WORK TASK —
Pull each line holding "legend" out of the entries below.

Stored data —
-----

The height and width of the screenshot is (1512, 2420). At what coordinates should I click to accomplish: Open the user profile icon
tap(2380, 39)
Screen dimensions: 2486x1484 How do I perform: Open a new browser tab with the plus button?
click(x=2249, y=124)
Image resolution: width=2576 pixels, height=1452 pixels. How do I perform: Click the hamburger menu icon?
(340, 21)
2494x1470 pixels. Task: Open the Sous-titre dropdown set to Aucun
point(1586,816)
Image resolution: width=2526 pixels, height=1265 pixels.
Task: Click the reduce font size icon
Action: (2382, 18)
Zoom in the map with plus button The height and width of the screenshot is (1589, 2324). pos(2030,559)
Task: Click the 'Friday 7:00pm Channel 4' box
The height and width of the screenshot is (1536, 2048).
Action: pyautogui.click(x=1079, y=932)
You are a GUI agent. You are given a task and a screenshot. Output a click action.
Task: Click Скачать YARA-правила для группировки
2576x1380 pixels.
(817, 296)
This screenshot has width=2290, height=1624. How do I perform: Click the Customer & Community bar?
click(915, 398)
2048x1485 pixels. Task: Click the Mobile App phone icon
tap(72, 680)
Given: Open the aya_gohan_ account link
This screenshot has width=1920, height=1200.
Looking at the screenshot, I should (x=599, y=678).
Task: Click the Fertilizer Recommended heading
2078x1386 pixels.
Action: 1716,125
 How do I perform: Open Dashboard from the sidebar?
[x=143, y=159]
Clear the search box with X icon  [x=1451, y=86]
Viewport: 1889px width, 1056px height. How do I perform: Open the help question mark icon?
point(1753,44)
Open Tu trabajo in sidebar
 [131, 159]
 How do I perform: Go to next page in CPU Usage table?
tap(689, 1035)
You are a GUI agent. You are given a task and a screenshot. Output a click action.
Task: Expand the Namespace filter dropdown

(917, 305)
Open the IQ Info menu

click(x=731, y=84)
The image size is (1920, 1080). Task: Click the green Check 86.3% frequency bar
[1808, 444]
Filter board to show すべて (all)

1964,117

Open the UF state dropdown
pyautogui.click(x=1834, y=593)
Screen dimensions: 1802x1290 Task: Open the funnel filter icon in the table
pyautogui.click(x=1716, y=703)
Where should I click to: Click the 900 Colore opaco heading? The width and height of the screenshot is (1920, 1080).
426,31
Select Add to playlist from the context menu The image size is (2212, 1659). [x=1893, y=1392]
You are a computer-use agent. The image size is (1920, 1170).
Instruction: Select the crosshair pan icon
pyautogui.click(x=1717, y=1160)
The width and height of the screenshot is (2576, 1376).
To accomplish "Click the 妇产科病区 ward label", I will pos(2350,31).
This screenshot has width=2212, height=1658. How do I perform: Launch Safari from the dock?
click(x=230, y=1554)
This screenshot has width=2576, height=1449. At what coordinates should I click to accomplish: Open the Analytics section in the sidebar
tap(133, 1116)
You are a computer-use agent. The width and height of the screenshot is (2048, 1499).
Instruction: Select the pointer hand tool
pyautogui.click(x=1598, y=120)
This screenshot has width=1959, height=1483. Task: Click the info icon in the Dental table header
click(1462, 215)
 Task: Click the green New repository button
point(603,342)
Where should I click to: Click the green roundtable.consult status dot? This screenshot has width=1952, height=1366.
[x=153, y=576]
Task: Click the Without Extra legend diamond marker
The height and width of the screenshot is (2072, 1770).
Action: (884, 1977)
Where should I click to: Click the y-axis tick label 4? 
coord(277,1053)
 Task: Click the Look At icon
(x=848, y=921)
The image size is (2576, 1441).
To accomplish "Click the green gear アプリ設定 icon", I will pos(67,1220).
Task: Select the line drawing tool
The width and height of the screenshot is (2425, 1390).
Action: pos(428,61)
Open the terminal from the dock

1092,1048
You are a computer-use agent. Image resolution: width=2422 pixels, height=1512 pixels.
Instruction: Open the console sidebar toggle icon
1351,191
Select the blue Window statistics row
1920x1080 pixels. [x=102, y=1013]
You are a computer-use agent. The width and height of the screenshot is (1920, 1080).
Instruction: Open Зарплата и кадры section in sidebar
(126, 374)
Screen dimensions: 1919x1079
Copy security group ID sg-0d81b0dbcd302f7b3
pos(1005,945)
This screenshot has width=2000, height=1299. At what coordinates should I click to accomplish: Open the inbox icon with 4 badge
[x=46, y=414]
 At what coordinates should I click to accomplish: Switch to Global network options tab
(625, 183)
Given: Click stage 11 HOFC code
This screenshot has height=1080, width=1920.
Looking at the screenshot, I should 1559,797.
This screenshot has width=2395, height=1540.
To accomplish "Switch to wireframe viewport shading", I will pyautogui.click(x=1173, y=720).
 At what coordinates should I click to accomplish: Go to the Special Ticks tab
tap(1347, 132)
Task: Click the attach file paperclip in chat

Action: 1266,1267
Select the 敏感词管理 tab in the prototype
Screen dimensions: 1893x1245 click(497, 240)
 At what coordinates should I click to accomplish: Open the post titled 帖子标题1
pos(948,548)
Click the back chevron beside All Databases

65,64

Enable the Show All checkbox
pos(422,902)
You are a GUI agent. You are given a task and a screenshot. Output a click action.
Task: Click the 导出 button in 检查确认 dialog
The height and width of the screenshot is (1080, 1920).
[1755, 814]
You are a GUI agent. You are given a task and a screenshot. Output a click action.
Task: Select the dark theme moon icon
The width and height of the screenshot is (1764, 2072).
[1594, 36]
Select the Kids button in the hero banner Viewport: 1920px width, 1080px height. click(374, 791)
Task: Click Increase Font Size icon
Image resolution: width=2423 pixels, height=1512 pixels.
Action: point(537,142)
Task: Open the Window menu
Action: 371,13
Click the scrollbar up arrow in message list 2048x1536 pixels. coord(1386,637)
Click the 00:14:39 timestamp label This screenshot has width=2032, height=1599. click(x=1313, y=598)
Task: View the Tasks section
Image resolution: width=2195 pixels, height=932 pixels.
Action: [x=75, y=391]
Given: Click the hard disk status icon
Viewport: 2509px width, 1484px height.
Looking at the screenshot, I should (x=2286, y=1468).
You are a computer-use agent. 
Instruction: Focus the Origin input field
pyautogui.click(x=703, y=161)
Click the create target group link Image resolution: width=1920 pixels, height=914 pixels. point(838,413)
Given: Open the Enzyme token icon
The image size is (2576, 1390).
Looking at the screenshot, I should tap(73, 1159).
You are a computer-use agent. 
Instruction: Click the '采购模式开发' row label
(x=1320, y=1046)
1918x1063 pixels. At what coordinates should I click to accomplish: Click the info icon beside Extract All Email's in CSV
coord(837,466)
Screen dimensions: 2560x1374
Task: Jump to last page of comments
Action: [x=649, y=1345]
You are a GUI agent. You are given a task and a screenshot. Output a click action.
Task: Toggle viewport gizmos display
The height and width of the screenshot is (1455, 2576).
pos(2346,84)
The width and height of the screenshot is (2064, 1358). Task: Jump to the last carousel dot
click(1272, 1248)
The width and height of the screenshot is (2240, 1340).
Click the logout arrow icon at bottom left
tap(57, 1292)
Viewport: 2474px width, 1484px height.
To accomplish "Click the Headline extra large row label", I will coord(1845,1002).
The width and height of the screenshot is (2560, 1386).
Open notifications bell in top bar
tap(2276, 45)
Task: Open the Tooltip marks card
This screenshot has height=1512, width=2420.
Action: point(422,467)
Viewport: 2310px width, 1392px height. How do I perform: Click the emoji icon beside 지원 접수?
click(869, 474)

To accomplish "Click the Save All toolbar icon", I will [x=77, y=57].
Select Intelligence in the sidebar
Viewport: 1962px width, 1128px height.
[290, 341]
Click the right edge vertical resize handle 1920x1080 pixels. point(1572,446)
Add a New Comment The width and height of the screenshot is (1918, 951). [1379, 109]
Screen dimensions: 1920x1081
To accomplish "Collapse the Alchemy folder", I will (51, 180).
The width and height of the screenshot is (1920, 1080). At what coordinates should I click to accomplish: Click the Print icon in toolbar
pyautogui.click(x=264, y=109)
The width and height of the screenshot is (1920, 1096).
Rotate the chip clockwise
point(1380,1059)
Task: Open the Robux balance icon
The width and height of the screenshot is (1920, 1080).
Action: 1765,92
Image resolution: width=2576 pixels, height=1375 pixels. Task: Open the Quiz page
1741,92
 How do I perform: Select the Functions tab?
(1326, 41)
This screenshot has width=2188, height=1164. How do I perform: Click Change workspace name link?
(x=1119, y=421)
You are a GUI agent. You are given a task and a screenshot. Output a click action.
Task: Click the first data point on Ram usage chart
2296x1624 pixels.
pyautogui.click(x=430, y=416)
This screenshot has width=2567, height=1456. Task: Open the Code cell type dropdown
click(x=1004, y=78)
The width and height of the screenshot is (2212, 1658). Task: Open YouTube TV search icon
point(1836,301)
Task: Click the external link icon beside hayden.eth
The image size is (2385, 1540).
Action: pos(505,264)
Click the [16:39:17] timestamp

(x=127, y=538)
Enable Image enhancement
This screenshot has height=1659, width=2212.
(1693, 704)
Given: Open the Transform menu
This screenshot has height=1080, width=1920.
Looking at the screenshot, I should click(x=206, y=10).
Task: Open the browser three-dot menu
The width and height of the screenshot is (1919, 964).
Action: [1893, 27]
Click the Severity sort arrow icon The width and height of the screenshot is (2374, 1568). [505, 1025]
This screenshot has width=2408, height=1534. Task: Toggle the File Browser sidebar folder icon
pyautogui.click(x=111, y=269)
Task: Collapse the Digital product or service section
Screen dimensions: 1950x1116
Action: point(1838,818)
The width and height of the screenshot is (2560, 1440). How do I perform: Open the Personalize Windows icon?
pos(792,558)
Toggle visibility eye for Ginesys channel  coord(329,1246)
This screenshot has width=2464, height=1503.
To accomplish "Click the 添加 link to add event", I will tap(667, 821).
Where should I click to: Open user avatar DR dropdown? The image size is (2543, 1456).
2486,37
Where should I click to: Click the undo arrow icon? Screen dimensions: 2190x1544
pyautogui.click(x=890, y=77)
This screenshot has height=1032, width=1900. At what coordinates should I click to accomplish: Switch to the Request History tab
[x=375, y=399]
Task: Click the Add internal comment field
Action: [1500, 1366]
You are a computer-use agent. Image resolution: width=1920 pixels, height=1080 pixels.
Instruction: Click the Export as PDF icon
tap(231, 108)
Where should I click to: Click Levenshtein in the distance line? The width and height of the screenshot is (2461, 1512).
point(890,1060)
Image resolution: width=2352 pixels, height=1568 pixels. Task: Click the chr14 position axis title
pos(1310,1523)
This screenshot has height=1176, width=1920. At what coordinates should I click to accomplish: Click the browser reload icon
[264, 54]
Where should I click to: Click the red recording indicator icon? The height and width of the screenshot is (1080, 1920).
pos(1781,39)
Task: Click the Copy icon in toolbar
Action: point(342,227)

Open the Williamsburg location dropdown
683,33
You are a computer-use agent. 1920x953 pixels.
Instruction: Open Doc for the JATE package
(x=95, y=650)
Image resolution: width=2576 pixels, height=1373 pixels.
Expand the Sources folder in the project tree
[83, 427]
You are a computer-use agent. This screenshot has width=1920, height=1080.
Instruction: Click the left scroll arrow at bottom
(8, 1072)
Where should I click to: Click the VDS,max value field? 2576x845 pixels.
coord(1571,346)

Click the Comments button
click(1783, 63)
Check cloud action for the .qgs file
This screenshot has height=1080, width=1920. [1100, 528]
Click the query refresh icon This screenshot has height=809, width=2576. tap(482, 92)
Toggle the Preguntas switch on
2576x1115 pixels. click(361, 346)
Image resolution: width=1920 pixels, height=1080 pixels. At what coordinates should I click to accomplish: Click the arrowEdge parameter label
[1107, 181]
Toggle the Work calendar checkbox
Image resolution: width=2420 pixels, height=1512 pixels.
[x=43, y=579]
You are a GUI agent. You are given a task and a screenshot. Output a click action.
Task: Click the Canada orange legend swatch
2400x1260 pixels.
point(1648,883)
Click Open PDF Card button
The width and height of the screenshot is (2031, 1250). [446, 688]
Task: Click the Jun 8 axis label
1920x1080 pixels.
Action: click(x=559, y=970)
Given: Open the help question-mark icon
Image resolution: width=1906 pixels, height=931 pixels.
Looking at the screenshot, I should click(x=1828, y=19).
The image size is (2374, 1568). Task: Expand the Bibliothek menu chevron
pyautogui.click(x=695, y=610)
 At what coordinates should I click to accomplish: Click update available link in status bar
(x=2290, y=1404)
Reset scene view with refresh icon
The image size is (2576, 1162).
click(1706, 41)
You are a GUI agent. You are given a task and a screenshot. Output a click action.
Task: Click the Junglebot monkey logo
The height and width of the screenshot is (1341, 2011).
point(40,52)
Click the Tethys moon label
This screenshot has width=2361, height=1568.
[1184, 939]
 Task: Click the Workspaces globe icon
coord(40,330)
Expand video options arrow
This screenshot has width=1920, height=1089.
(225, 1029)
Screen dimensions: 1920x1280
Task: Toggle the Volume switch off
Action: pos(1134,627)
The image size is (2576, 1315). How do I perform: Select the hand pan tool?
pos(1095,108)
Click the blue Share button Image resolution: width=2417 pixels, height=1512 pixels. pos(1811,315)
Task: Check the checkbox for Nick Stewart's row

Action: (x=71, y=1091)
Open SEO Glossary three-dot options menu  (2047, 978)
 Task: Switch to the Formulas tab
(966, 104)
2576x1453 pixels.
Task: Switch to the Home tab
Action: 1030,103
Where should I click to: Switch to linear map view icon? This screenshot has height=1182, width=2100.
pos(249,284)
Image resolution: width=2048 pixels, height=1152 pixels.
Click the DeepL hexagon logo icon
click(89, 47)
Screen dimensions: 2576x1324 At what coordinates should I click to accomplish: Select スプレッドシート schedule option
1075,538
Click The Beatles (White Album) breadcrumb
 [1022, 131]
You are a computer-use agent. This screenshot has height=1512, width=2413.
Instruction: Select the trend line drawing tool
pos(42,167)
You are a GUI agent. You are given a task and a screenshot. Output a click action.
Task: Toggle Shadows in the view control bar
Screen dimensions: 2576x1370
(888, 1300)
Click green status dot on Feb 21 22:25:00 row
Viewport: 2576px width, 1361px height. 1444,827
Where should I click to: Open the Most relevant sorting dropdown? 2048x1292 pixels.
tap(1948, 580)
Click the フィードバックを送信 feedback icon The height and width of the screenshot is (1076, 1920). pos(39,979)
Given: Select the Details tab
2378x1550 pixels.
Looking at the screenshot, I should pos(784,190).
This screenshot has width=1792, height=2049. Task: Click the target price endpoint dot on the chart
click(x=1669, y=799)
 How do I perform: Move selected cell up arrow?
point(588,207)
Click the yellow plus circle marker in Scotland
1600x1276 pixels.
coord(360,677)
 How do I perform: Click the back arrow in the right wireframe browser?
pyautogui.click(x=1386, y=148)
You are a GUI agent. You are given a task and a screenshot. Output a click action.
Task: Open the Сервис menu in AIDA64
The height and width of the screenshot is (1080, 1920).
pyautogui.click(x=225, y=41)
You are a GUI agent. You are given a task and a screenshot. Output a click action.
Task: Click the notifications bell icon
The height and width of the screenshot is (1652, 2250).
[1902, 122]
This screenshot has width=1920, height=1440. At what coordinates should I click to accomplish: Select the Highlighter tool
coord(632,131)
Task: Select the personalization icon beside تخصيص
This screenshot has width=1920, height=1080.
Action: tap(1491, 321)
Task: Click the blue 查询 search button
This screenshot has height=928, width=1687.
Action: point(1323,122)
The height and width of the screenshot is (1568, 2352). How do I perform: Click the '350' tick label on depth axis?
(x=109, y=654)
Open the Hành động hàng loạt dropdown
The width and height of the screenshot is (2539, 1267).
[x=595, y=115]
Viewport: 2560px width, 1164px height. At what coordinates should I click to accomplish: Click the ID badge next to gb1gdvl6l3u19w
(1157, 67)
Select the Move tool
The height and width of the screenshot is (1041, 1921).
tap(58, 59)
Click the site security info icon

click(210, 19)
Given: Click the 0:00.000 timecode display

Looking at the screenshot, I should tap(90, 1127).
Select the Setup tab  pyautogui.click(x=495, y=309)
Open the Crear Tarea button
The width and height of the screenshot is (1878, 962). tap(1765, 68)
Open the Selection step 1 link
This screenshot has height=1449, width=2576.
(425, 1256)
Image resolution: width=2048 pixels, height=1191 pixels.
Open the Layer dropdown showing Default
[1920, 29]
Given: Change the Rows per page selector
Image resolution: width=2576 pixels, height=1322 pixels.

-----

WRITTEN REPLY —
Task: Click the Without Extra legend diamond marker
Task: Click the Canada orange legend swatch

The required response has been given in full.